Acknowledgments

🙏 Credits and Recognition

Primary Contributors

Megan Hofmann - Lead Developer and Maintainer

Primary architect and developer of the knitout-interpreter library. Responsible for design, implementation, and ongoing maintenance.

Research Institutions

Northeastern University ACT Lab

The Augmented Creativity and Textiles (ACT) Lab at Northeastern University provides the primary research context and support for this work.

  • Laboratory website: ACT Lab

  • Focus areas: Human-computer interaction, computational textiles, digital fabrication

Carnegie Mellon University Textiles Lab

The original creators of the knitout specification that this library implements.

  • Jim McCann and collaborators for establishing the knitout standard

  • Their foundational work enabled machine-readable knitting instructions

  • Papers and tools that defined the field of computational knitting

Funding Support

This work has been supported by the National Science Foundation through the following grants:

NSF Grant 2341880

Title: “HCC:SMALL:Tools for Programming and Designing Interactive Machine-Knitted Smart Textiles”

  • Program: Human-Centered Computing (HCC)

  • Award Type: Small Grant

  • Focus: Development of programming tools for smart textile creation

  • Impact: Enables the creation of interactive and responsive knitted materials

NSF Grant 2327137

Title: “Collaborative Research: HCC: Small: End-User Guided Search and Optimization for Accessible Product Customization and Design”

  • Program: Human-Centered Computing (HCC)

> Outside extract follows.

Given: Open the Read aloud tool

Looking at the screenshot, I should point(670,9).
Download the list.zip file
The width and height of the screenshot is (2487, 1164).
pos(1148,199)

  • Award Type: Small Collaborative Grant

  • Focus: Making design tools accessible to end users

  • Impact: Democratizes access to computational design capabilities

Academic Foundations

Foundational Publications

The work builds upon several key academic contributions:

  • “A Compiler for 3D Machine Knitting” - McCann et al. Established the theoretical foundation for automatic knitting compilation

  • “Automatic Machine Knitting of 3D Meshes” - Narayanan et al. Demonstrated the feasibility of complex 3D knitting through computation

  • “Visual Knitting Machine Programming” - McCann et al. Introduced visual programming concepts for knitting machines

Research Community

The broader computational textiles and digital fabrication research community has provided inspiration, feedback, and collaboration opportunities that have shaped this work.

Technical Dependencies

Open Source Libraries

This project builds upon excellent open source software:

  • parglare - Parser generator library by Igor Dejanović

  • Python - The Python Software Foundation and core developers

  • Sphinx - Documentation generation framework

  • Git and GitHub - Version control and collaboration platform

Related Projects

  • knit-graphs - Fabric data structure library

  • virtual-knitting-machine - Machine simulation engine

  • koda-knitout - Optimization framework

Community Support

Beta Testers and Early Users

The library has benefited from feedback and testing by:

  • Researchers in computational textiles

  • Students in digital fabrication courses

  • Industry practitioners in automated knitting

  • Open source contributors and reviewers

Code Contributors

While currently maintained primarily by Megan Hofmann, the project welcomes and acknowledges contributions from the broader community.

Industry Connections

Machine Manufacturers

The development has been informed by collaboration and consultation with:

  • Knitting machine manufacturers

  • Industrial knitting practitioners

  • Textile industry professionals

Standards Organizations

The project aligns with and contributes to standards development in:

  • Digital textile manufacturing

  • Machine programming interfaces

  • Computational fabrication workflows

Future Acknowledgments

Ongoing Collaboration

The project continues to benefit from:

  • Active research collaboration with academic institutions

  • Industry partnerships and consultation

  • Community feedback and contributions

  • Integration with related open source projects

Call for Contributions

We welcome and will acknowledge:

  • Code contributions and improvements

  • Documentation enhancements

  • Bug reports and feature requests

  • Academic citations and research applications

  • Educational use and course integration

Contact and Attribution

How to Cite

If you use this software in academic work, please cite:

Hofmann, M. (2024). knitout-interpreter: A Python library for interpreting
and executing knitout files. Version 0.0.18.
https://github.com/mhofmann-Khoury/knitout_interpreter

Contact Information

Acknowledgment in Publications

This work should be acknowledged in publications as:

“This work used the knitout-interpreter library developed by Megan Hofmann at Northeastern University’s ACT Lab, supported by NSF grants 2341880 and 2327137.”

Thank you to everyone who has contributed to making computational knitting more accessible and powerful through open source software and collaborative research.